結果が伝えられると、裁判所前にはしばし重苦しい沈黙が流れた。
青年同盟や留学同が先頭で不当判決に抗議するシュプレヒコールを始め、同胞、日本市民たちも声を重ねる。泣きじゃくる愛知朝高生たちを励ますように「声よ集まれ 歌となれ」の合唱が広がっていった。
「울지 마!(泣くんじゃない!)」。人垣の中から女性の声が上がり、日本市民たちが連帯の言葉を叫んだ。
その後、愛知県弁護士会館で記者会見が開かれた。
愛知中高の趙京煥校長は、「高校無償化法は、すべての高校生の学びを支援するという趣旨で始まったもの。そこから朝鮮学校の高校生だけが外され、いまもまだこの状況から抜け出せていないことに怒りを覚える。この不正常な状態を一日も早く解消してほしいと裁判に臨んだが、残念ながら私たちの主張は認められなかった。これからも長い闘いが続いていくだろう」と話した。

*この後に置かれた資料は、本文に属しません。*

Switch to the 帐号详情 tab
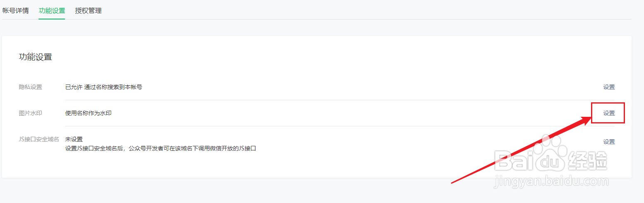(15, 11)
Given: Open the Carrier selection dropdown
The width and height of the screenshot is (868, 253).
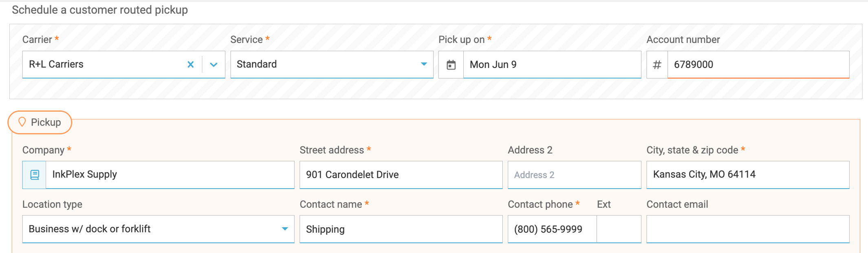Looking at the screenshot, I should (x=106, y=64).
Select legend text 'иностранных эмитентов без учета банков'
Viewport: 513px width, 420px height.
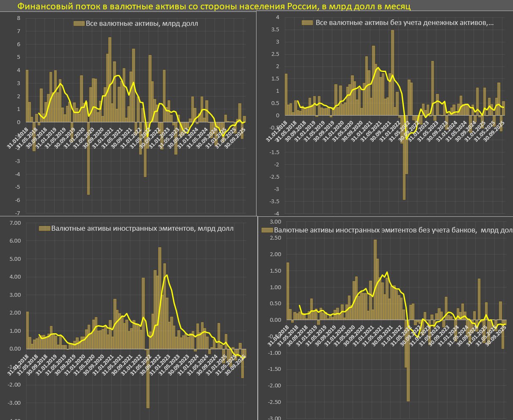point(392,230)
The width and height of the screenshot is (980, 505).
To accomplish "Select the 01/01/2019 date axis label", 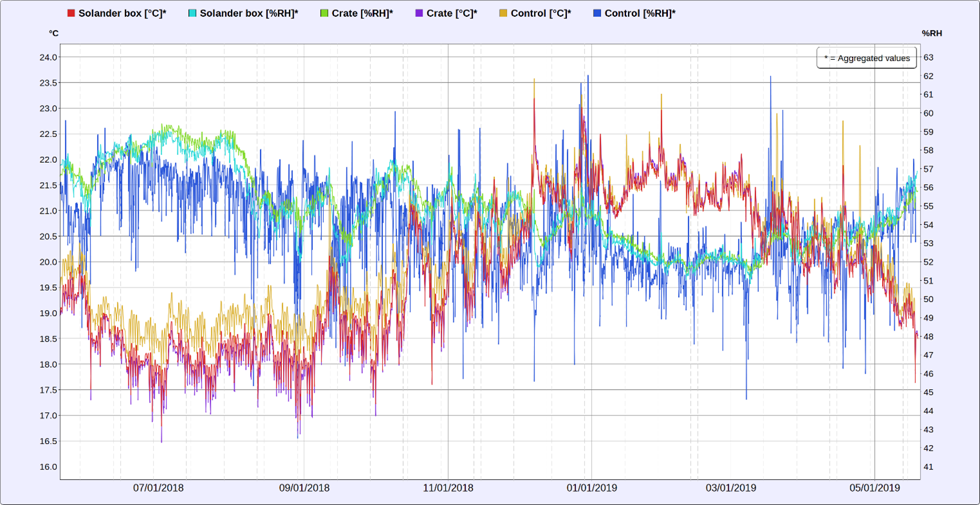I will pos(592,488).
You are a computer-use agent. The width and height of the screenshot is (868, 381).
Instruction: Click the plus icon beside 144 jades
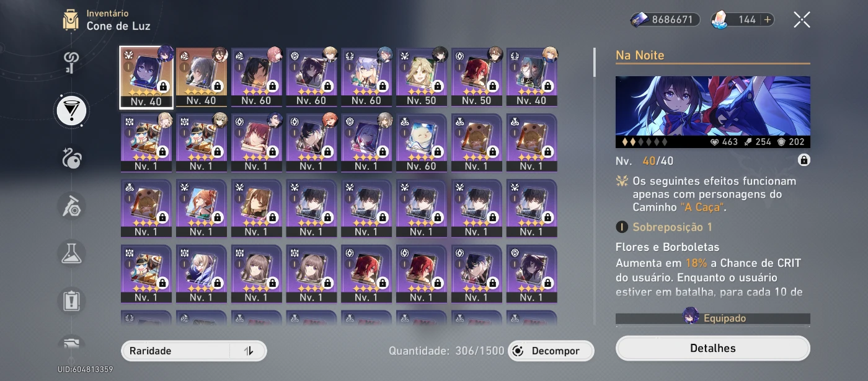coord(768,20)
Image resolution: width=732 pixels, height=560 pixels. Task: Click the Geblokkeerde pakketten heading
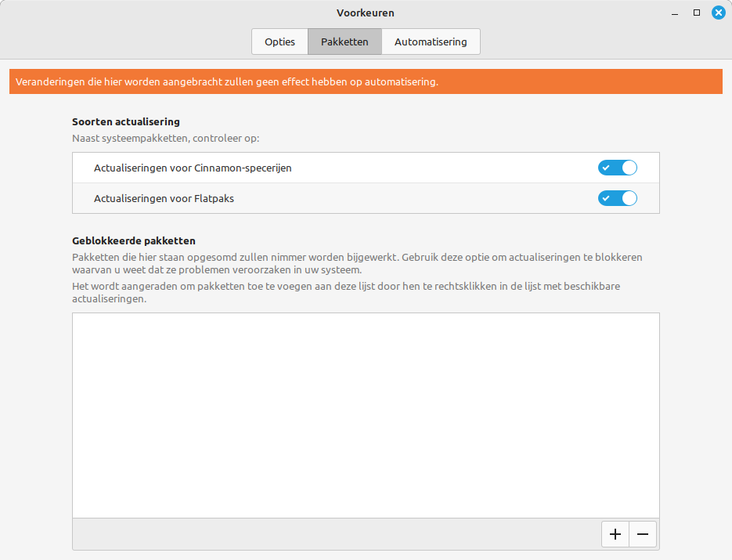click(x=134, y=240)
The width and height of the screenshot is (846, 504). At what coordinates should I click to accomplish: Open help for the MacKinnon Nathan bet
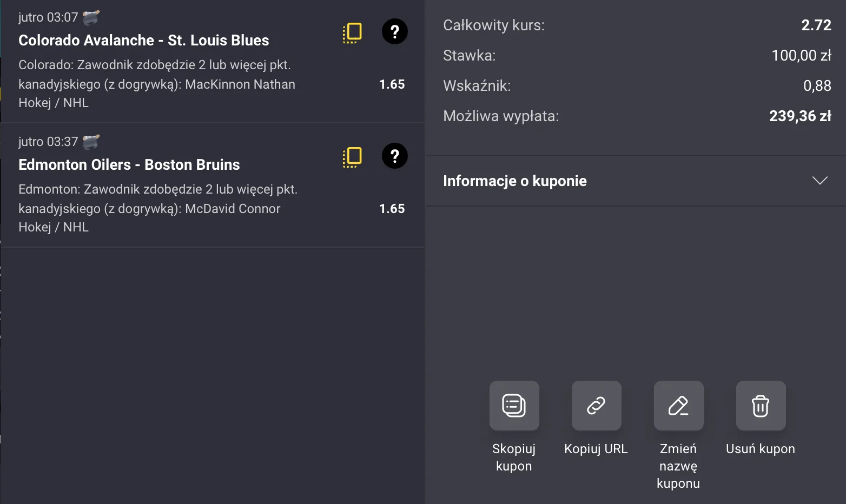pyautogui.click(x=395, y=32)
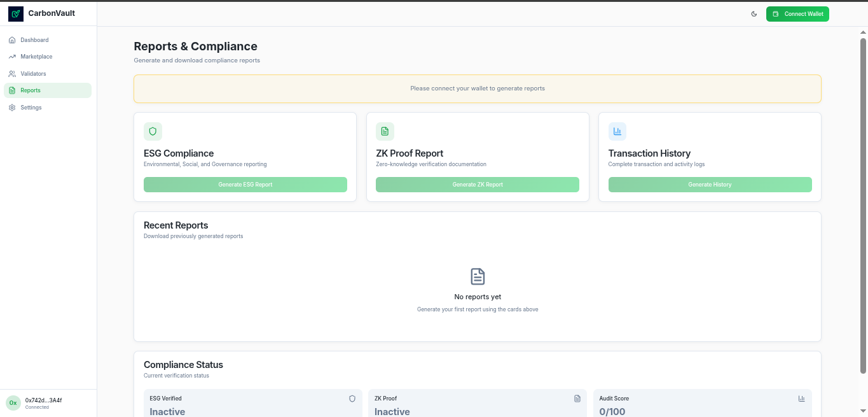Click the document icon in ZK Proof status card
Image resolution: width=868 pixels, height=417 pixels.
[577, 399]
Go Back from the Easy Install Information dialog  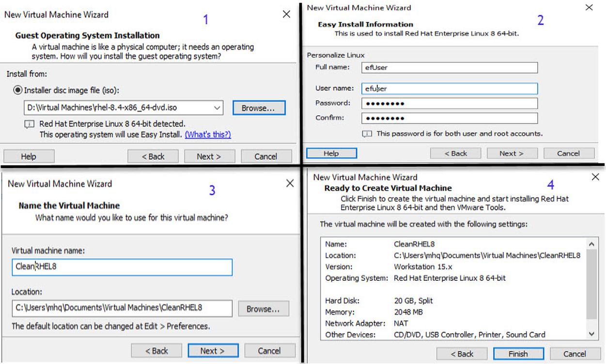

「朝鮮人として生まれ育って学び、生きてきたことを今日の裁判で全否定された気持ちになった。朝鮮学校への差別に、司法が加担した判決だったと思う。この6年間、卒業生たちは誰もが『自分たちの力が足りなかった』と悔やみ、その重い荷物を後輩たちに手渡してきた。親として胸が痛い。多文化共生社会を目指している日本で、朝鮮学校の子どもたちを差別している。そのことを恥じてほしい。この判決を受け入れることができない」。愛知中高オモニ会の姜順恵会長は、声を詰まらせながらも強い意志をのべた。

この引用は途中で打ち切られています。